Superficial Lamina Propria Layer: Apply thin layer of release agent on superifical lamina propria (SLP) mold cavity surface with paint brush. Mix one part B, one part A of Ecoflex 00-30, and 8 parts Silicone Thinner by weight. Vacuum as done previously and pour into SLP mold cavity. Use the same process described in Step 2.1.4 to insert the ligament-body-backing model into the superficial lamina propria mold cavity. Place in an oven at 250 °F and cure for one hour. Remove from oven and allow to cool. Remove model slowly and with extreme care so that the superficial lamina propria remains intact.
Epithelium Layer: Place vocal fold model on a flat surface with the backing down.
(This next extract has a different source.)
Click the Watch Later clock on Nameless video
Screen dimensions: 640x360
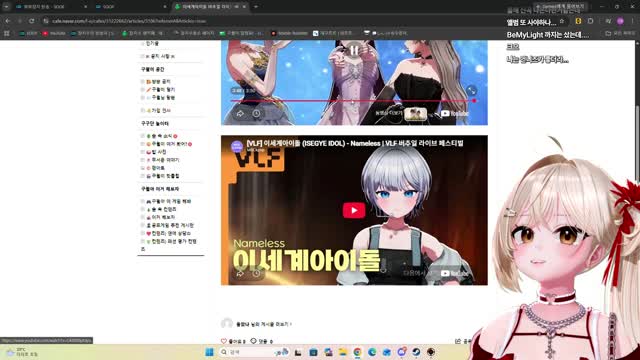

Remove support material with a straight razor. Suspend threads in air by attaching them to an object of greater height than the model. Mix one part B and one part A of Dragon Skin with one part of Silicone Thinner, mix, vacuum, then pour over the model and allow to cure for one hour. Repeat the process to create a thicker layer. Remove excess material with a straight razor.
Optional: If each layer is desired to be a different color (for visible inspection of different layers), add dye to part B of either the Ecoflex or Dragon Skin during the mixing process.
Optional: If material property data will be collected, create tensile and rheological specimens simultaneously with fabrication of each model layer. Do this by pouring extra uncured material into release agent-treated molds of desired material property specimen shape and size.
Optional: If measurements of layer thickness are desired, cut a cross section of the model with a straight razor and inspect with microscope.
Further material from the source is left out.